AIM
Pull out every line from the entries below and copy each one without any change.

--- begin ENTRIES SUPPLIED ---

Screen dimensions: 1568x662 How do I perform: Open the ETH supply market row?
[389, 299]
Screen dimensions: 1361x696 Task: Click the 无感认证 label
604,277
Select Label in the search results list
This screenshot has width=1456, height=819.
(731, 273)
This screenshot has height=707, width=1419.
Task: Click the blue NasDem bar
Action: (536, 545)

--- end ENTRIES SUPPLIED ---

SOLVED EXERCISE
Screen dimensions: 1568x662 How do I perform: Open the ETH supply market row?
[389, 299]
Screen dimensions: 1361x696 Task: Click the 无感认证 label
604,277
Select Label in the search results list
This screenshot has width=1456, height=819.
(731, 273)
This screenshot has height=707, width=1419.
Task: Click the blue NasDem bar
Action: (536, 545)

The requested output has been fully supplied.